Glossary
Key Terms & Definitions
This glossary provides definitions for key terms used throughout the GRQ Protocol documentation. Understanding these terms will help you navigate the protocol more effectively.
Protocol Terms
- Algorithmic Stablecoin
- A cryptocurrency that aims to maintain a stable value through algorithmic mechanisms rather than being backed by collateral. GRQ is an algorithmic token that targets a value of 1 BERA.
- APR (Annual Percentage Rate)
- The annual rate of return on an investment, expressed as a percentage. In GRQ, APR refers to the expected yearly returns from staking or providing liquidity, not accounting for compounding.
- APY (Annual Percentage Yield)
- Similar to APR, but accounts for the effect of compounding. APY is typically higher than APR because it assumes rewards are reinvested.
- Bonds / Wealth Trap
- In GRQ, bonds (bGRQ) are tokens issued during contraction phases when GRQ is below peg. Users can buy bGRQ with GRQ at a discount, which burns GRQ and helps restore the peg. Bonds can be redeemed for GRQ when the protocol returns to expansion.
- Boardroom / Pyramid Lounge
- The governance staking mechanism where sGRQ holders can stake their tokens to earn GRQ emissions during expansion phases. The Pyramid Lounge is GRQ's implementation of the Boardroom concept.
- Contraction
- A phase when GRQ trades below its target peg (1 BERA). During contraction, the protocol activates mechanisms to reduce GRQ supply, such as bond issuance, and pauses emissions from the Pyramid Lounge.
- Epoch
- A fixed time period in the protocol. In GRQ, epochs last 6 hours and mark when certain protocol actions occur, such as emissions from the Pyramid Lounge during expansion phases.
- Expansion
- A phase when GRQ trades above its target peg (1.01 BERA or higher). During expansion, the protocol mints new GRQ tokens and distributes them to sGRQ stakers in the Pyramid Lounge.
- Farming / Hustle Hub
- The process of staking LP tokens to earn rewards.
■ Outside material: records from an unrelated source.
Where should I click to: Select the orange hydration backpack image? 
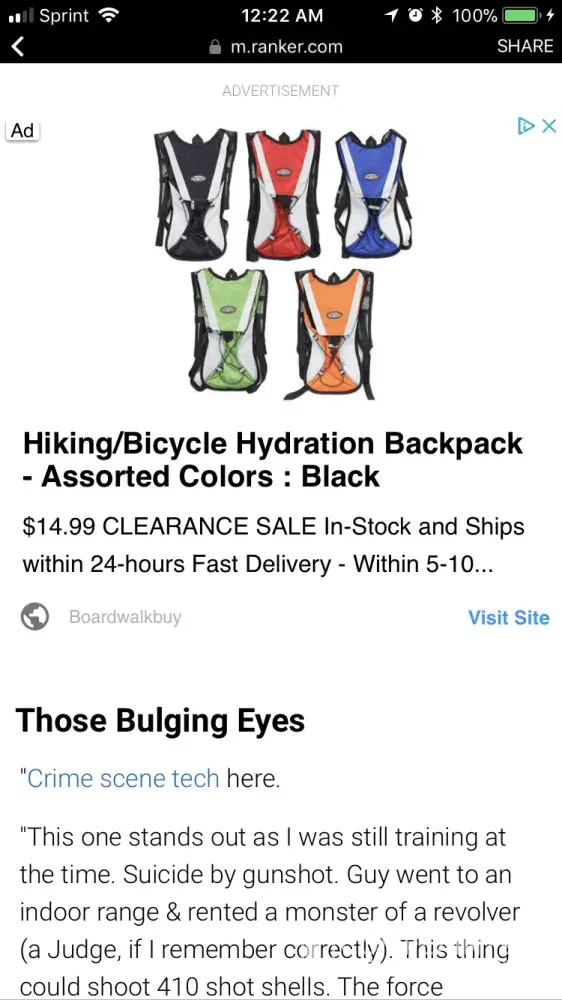click(330, 334)
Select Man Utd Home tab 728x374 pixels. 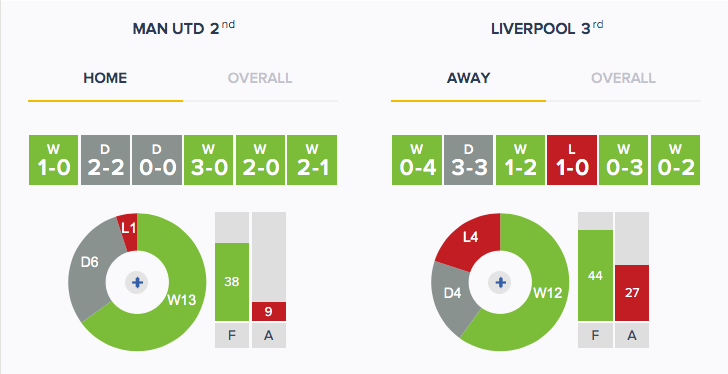105,78

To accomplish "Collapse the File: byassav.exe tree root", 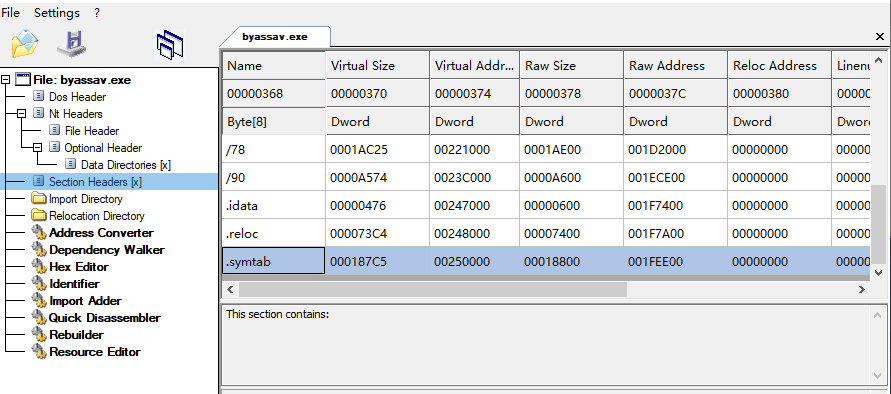I will (6, 80).
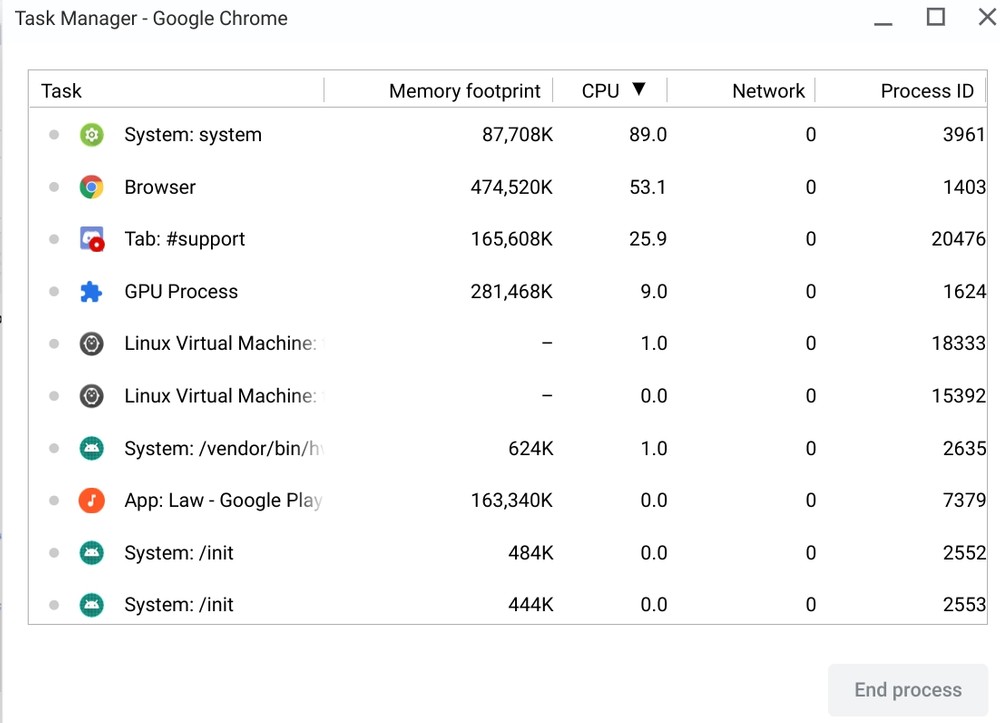Click the penguin icon for process 18333
Screen dimensions: 1000x723
91,344
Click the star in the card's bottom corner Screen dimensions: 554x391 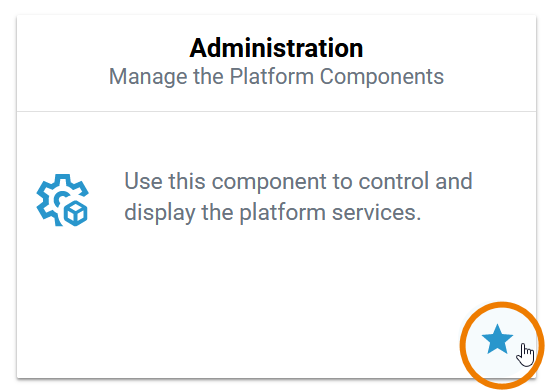coord(497,339)
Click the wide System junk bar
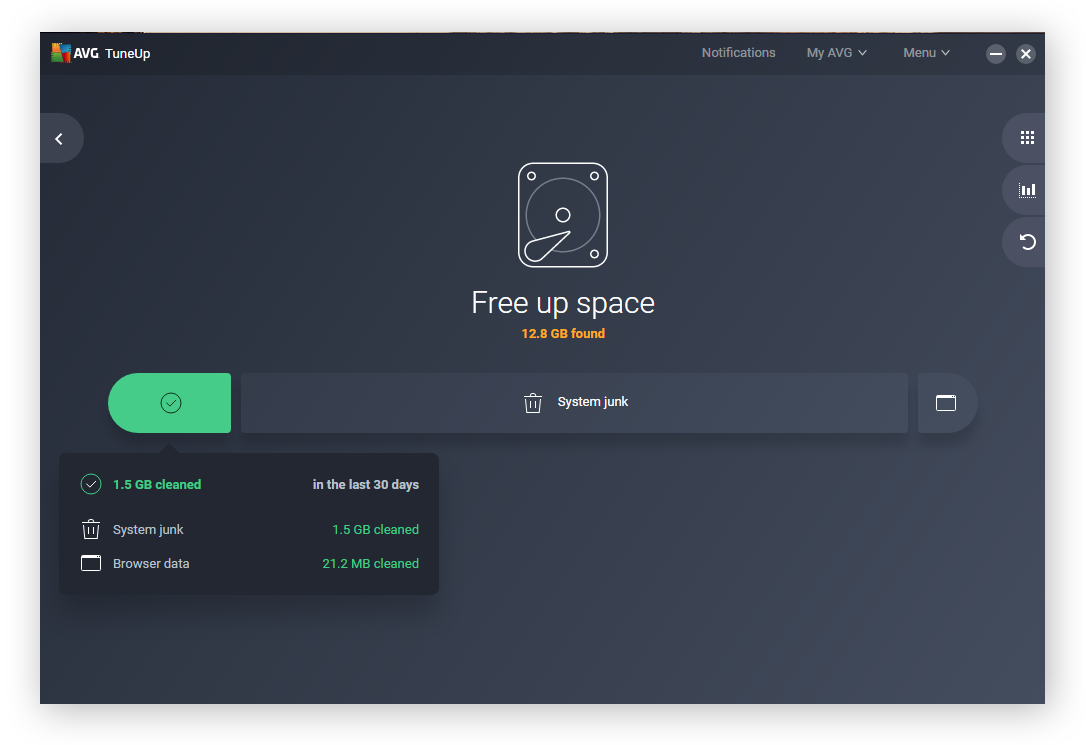Screen dimensions: 1086x745 click(x=700, y=403)
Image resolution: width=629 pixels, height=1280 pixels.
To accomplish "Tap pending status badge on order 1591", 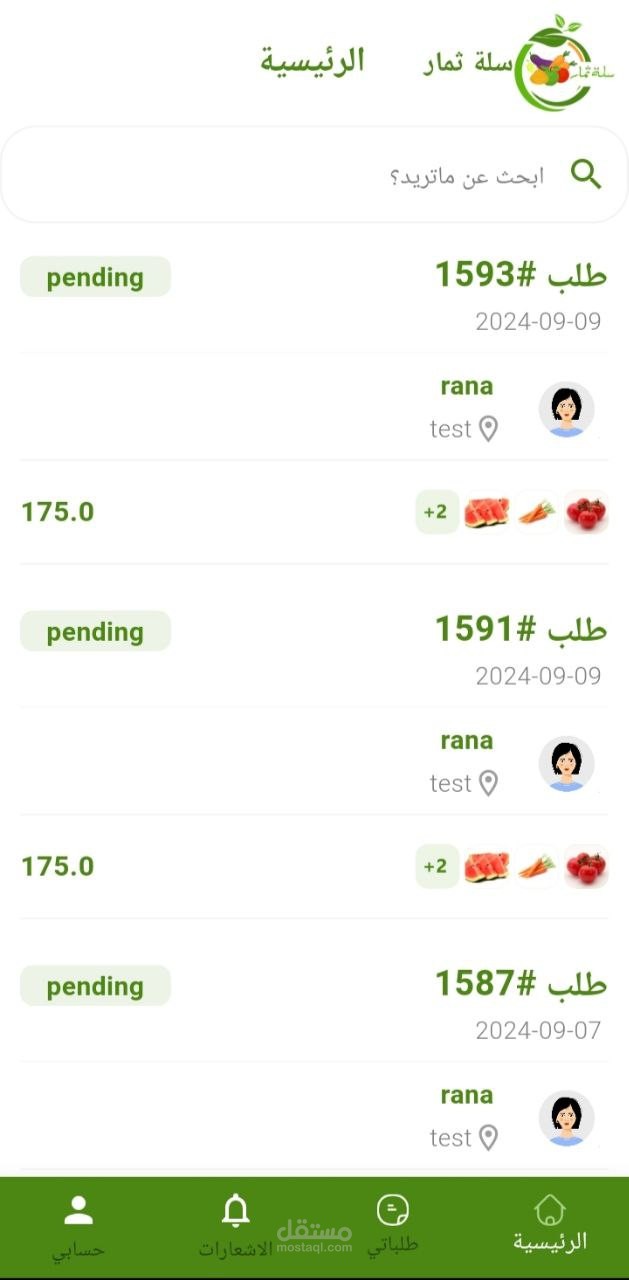I will click(x=95, y=631).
In GRQ, the Hustle Hub is where users can stake LP tokens like GRQ-WBERA to earn additional tokens.
- Genesis
- The initial distribution phase of GRQ, lasting 7 days, where users stake eligible Berachain ecosystem tokens to earn GRQ rewards.
- Impermanent Loss
- The temporary loss of funds experienced by liquidity providers due to price volatility in a trading pair. It occurs when the price ratio of tokens in a liquidity pool changes compared to when they were deposited.
- Liquidity Pair
- A trading pair in a decentralized exchange that allows users to swap between two tokens. The main liquidity pair in GRQ is GRQ-WBERA, which facilitates trading between GRQ and wrapped BERA.
- Peg
- The target value that GRQ aims to maintain, which is 1 BERA. The protocol uses various mechanisms to try to keep GRQ's price close to this peg.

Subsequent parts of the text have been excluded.